— Problem —
Every line with "address" in it must be copied from the data.

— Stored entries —

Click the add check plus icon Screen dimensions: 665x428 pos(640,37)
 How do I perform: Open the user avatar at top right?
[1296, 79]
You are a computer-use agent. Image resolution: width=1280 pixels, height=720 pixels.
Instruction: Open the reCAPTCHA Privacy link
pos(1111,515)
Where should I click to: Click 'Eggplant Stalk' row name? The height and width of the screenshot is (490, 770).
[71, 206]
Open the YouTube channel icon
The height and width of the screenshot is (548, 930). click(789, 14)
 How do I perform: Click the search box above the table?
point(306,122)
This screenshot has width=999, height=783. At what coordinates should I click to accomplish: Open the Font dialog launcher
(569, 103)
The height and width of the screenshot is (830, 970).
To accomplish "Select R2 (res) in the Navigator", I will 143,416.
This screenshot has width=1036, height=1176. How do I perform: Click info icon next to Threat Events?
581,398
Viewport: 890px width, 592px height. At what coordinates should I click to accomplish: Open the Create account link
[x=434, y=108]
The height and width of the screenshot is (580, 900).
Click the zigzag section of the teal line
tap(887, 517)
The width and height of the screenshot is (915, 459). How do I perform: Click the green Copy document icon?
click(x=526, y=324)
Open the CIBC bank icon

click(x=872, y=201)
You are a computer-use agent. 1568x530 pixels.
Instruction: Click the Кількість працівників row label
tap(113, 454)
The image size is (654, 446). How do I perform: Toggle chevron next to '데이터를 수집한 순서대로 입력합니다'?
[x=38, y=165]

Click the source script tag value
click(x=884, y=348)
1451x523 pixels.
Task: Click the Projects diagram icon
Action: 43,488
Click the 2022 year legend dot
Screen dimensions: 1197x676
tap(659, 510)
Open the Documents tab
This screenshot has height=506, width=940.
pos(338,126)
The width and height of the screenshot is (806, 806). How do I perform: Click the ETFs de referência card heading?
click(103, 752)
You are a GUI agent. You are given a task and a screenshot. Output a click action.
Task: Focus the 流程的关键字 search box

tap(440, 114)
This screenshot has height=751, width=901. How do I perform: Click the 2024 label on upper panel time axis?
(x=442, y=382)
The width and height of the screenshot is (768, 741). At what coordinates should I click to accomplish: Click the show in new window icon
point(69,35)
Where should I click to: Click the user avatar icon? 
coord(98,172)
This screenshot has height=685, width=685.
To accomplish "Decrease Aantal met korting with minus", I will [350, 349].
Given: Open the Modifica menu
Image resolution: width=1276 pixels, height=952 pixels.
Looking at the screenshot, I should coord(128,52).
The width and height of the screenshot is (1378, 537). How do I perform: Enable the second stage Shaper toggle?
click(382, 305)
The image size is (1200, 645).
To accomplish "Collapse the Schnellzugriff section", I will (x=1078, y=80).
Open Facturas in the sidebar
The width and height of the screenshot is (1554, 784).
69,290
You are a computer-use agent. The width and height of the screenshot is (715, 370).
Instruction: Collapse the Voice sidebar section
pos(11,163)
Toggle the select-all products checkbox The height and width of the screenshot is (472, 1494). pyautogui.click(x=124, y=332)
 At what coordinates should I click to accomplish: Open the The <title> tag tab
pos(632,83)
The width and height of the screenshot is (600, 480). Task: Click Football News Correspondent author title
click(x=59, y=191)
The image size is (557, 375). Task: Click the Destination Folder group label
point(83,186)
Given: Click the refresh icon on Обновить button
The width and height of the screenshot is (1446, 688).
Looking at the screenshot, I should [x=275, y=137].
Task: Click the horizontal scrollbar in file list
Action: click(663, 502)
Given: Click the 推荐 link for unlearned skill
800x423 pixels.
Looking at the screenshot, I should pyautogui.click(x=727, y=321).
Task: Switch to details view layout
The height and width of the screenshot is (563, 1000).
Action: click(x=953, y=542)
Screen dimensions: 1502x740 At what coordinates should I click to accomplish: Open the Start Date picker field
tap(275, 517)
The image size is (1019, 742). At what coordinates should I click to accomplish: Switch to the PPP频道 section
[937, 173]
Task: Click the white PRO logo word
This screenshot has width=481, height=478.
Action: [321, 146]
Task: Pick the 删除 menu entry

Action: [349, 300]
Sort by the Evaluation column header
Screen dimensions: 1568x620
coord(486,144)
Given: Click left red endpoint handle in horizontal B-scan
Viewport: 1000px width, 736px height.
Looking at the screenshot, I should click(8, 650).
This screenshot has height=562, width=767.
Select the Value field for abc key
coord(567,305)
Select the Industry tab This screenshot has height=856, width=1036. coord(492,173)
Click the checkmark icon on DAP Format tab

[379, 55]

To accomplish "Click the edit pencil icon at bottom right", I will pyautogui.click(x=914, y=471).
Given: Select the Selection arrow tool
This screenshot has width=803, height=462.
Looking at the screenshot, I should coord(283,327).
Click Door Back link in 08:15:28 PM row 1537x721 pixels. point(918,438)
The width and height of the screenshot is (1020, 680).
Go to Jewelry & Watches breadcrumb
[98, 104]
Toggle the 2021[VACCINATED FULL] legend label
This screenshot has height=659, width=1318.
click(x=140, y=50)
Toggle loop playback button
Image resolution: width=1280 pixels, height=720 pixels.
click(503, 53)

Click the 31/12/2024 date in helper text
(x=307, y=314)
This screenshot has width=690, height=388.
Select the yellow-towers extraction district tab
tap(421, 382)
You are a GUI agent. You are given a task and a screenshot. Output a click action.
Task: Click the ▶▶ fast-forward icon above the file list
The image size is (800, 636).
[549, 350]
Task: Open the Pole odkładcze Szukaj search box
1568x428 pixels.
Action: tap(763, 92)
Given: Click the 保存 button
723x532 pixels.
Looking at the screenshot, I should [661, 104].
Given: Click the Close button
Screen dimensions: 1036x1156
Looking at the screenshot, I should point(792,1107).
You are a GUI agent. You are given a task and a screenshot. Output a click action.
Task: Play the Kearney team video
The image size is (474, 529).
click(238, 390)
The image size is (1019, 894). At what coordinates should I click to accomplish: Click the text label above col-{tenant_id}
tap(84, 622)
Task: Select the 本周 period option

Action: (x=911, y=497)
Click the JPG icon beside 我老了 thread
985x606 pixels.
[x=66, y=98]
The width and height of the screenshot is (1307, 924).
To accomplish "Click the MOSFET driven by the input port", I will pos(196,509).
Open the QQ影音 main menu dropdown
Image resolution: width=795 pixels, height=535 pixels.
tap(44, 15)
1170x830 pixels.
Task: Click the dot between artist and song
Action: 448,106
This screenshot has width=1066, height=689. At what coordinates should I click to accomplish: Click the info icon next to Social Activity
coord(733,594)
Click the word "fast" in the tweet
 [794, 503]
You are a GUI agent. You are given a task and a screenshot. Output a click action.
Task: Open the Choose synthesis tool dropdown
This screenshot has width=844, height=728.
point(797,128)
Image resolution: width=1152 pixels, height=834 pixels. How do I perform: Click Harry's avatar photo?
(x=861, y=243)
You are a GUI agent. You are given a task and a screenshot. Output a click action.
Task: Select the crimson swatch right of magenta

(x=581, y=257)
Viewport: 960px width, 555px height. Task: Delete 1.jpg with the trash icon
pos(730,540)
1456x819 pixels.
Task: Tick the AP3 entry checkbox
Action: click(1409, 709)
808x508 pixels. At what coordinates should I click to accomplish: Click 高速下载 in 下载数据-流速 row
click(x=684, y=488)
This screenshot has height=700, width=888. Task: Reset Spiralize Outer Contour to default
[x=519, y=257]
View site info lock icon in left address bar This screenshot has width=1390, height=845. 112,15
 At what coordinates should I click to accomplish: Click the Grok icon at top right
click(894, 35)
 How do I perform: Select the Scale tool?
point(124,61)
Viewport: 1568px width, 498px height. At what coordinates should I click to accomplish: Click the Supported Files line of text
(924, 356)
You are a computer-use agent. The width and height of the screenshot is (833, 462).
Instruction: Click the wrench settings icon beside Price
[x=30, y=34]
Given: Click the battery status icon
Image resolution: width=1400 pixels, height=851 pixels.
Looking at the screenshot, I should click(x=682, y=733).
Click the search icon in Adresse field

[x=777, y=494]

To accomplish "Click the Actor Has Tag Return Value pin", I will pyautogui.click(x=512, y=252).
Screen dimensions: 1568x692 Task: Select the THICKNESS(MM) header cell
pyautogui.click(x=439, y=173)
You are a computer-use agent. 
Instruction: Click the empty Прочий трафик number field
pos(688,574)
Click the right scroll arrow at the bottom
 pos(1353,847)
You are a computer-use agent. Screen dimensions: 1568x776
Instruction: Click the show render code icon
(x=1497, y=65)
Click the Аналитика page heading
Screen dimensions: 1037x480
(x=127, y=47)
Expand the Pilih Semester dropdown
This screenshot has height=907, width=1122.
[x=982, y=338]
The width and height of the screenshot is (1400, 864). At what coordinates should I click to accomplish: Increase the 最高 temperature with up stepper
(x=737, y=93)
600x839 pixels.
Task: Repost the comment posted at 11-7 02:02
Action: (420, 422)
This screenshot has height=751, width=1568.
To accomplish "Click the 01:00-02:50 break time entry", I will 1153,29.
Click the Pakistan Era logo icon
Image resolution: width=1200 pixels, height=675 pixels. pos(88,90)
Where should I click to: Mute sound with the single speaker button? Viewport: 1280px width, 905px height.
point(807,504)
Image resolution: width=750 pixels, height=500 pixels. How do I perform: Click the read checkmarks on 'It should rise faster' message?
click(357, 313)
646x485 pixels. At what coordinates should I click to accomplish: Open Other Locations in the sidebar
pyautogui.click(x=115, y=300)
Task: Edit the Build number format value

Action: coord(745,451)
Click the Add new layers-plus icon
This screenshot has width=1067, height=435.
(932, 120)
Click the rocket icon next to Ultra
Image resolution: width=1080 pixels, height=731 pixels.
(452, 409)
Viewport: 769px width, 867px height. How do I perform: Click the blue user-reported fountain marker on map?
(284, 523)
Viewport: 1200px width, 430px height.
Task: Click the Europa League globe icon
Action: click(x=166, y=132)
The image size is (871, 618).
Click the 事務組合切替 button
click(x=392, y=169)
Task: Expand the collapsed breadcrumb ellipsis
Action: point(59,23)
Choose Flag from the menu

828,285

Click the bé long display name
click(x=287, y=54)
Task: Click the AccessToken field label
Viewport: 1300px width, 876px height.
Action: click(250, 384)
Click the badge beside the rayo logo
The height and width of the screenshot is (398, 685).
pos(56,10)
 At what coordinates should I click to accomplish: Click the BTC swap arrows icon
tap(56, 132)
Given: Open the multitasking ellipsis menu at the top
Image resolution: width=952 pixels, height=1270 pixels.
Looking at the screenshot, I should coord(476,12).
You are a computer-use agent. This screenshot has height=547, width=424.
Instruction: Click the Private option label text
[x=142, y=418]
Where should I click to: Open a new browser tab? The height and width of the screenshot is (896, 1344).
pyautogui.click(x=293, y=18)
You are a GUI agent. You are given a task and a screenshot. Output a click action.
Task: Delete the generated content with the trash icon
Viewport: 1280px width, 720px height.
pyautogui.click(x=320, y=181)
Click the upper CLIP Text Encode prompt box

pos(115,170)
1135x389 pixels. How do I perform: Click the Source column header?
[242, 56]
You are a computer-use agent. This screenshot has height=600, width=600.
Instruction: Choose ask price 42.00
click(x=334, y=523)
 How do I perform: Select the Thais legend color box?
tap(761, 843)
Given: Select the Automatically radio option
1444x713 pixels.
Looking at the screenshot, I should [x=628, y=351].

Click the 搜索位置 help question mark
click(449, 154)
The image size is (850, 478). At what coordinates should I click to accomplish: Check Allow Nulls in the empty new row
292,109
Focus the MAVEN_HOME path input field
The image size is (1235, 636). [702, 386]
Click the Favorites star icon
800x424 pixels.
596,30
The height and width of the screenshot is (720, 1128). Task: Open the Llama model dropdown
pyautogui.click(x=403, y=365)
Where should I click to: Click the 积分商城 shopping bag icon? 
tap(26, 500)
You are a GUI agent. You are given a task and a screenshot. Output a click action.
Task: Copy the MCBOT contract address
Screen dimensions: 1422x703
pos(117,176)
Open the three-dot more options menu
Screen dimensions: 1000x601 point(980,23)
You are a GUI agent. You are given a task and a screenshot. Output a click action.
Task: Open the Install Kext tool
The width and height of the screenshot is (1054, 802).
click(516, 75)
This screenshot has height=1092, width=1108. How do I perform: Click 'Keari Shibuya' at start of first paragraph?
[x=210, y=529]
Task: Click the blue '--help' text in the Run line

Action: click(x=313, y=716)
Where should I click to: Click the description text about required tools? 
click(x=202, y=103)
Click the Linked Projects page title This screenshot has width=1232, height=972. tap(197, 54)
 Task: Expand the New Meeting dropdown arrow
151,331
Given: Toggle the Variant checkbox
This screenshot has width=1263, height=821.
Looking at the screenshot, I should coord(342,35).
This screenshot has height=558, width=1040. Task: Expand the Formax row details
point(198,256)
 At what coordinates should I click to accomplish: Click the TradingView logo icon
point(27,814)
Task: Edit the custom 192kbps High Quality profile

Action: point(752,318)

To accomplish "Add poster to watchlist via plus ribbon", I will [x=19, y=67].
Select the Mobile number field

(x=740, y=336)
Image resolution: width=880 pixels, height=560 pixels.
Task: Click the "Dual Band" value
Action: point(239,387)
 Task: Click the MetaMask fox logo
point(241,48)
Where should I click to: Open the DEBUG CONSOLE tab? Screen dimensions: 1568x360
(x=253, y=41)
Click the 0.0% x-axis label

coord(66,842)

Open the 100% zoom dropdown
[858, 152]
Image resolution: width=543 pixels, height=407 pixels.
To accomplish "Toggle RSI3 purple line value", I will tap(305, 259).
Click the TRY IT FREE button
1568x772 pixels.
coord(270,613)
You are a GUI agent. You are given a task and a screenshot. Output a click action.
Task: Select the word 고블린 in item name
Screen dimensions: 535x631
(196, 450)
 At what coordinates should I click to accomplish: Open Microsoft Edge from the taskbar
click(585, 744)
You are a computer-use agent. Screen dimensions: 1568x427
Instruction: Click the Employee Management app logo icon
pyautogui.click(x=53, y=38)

— Answer —
View site info lock icon in left address bar This screenshot has width=1390, height=845. 112,15
Task: Copy the MCBOT contract address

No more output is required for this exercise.